• _EXTRAIT DE PAGE_
##########

L’évolution de la situation de la caution aidant, celle-ci pourra avoir acquis des biens immobiliers, notamment grâce à l’activité du débiteur principal (en général une société dont la caution est le gérant).
Malheureusement, un revers de fortune du débiteur principal pourrait la conduire à une procédure de liquidation judiciaire..
Dans ces conditions, et alors même que la caution s’est enrichie grâce à l’activité du débiteur principal, qui a été florissante pendant un temps, le créancier ne pourrait plus utilement recourir à l’encontre de la caution, dès lors que l’on se limite à apprécier la proportionnalité au jour de la souscription du cautionnement.
Le devoir de mise en garde est désormais codifié :
L’article 2299 prévoit expressément un devoir de mise en garde, à charge du créancier professionnel, et à l’égard de la caution personne physique, sans distinction du point de savoir si la caution est profane ou non.
Le devoir de mise en garde est une création prétorienne créée en 2006 au bénéfice des cautions, désormais textuellement consacrée, mais avec des variations.
Par application de l’article 2299 du Code civil le créancier professionnel (et uniquement le créancier professionnel), est tenu de mettre en garde la caution personne physique (et uniquement personne physique, sans distinction du point de savoir si la caution est avertie ou non) lorsque l’engagement du débiteur principal est inadapté à ses capacités financières.
Par le passé, le créancier professionnel était tenu de mettre en garde la caution.
Car elle profane sur le risque d’endettement né de l’octroi du concours.
La sanction de ce manquement étant l’allocation de dommages et intérêts en raison de la perte d’une chance de ne pas contracter.
Désormais, il conviendra de mettre en garde la caution si le concours consenti au débiteur principal est inadapté à ses capacités financières.
La sanction consiste en la déchéance du droit du créancier contre la caution à hauteur du préjudice subi par elle.
La question de l’appréciation du préjudice de la caution, sera une question délicate.
Comment apprécier le préjudice subi du fait d’un défaut à un manquement au devoir de mise en garde ?
On voit poindre ici le retour de la distinction entre caution profane et avertie. La caution avertie, en général la caution dirigeante qui aura en effet du mal à démontrer l’existence d’un préjudice, dès lors qu’il ne pouvait qu’être au fait de la situation du débiteur cautionné.

##########

• _DONNÉES CI-DESSOUS_

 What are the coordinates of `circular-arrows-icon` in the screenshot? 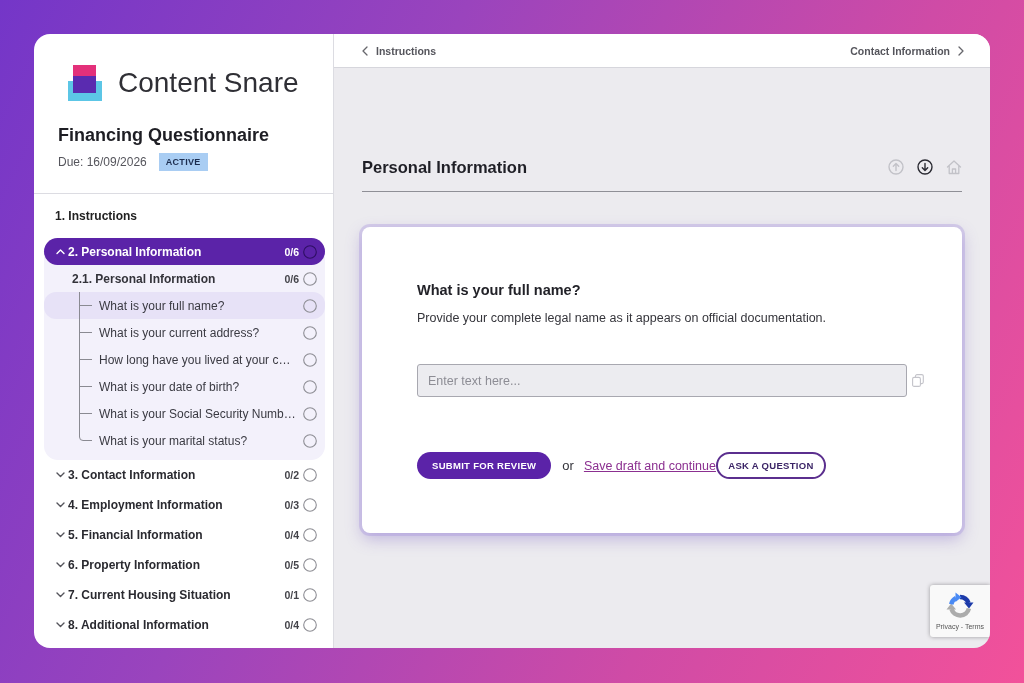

##########

• _OBJECTIF DE LA TÂCHE_
Prolongez le texte sur le cautionnement et le devoir de mise en garde, en reprenant juste après sa dernière phrase.

• _RÉSULTAT ATTENDU_
La jurisprudence se montrera certainement plus clémente vis-à-vis de la caution profane, qui elle ignorait la situation du débiteur principal.
Cependant, et pour éviter toute difficulté, un banquier prévenant aura pris soin d’alerter la caution sur l’inadaptation éventuelle du prêt aux facultés contributives du débiteur principal.
Obligation d’information annuelle et ponctuelle :
L’obligation d’information annuelle, qui était auparavant éclatée entre plusieurs codes (code monétaire et financier, code de la consommation, code civil), est désormais centralisée dans le code civil.
L’obligation d’information ponctuelle en cas de défaillance du débiteur principal est également maintenue, et elle aussi centralisée dans le code civil.
Les nouveaux bénéfices de discussion et de division :
Il s’agit de bénéfice dont disposent les cautions simples.
Par application des articles 2305-1 et 2306-1 du Code civil, la caution, à l’occasion des poursuites dont elle ferait l’objet de la part du créancier, doit opposer ces bénéfices dès les premières poursuites dirigées contre elle.
Cependant, les textes ne prévoient pas de sanctions.
Si le créancier, alors qu’il n’y est pas tenu, a lui-même divisé son action, il ne peut plus revenir sur cette division.
Le nouveau cautionnement ne peut avoir pour effet de priver la caution du RSA :
Par application de l’article 2307 du Code civil, l’action du créancier ne peut avoir pour effet de priver la caution personne physique d’une somme équivalent au RSA.
Il s’agit d’une mesure symbolique, visant à laisser un minimum de revenus à la caution, mais qui peut sembler faire double emploi, puisque les mesures de saisie attribution et les saisies des rémunérations ont déjà cet effet.
Les recours de la caution contre le débiteur principal :
La caution n’était qu’un débiteur accessoire, et le cautionnement étant par essence un acte gratuit, elle n’a pas vocation à rester la débitrice finale de ce qui est dû au créancier.
Elle conserve deux des trois recours que lui offrait le code civil.
À savoir le recours personnel après paiement, et le recours subrogatoire.
Le recours avant paiement est désormais supprimé.
Les solutions jurisprudentielles sont désormais codifiées quant à l’étendue de ces recours.
Questions pratiques : je suis créancier d’une société, qui se montre défaillante dans le paiement de ses dettes à mon endroit. Je suis également bénéficiaire d’un cautionnement. Que puis-je faire pour recouvrer les sommes qui me sont dues ?
Réponse :
Il faut agir vite. Plusieurs options sont à considérer.
1ère hypothèse :
la société ne fait pas l’objet d’une procédure collective
Dans ce cas, j’ai une totale liberté d’action.
Il importe donc d’assigner au plus vite la caution, mais également le débiteur principal en paiement.
Au préalable, il conviendra de prendre soin de garantir le paiement de sa créance, et éviter que la caution se rende insolvable.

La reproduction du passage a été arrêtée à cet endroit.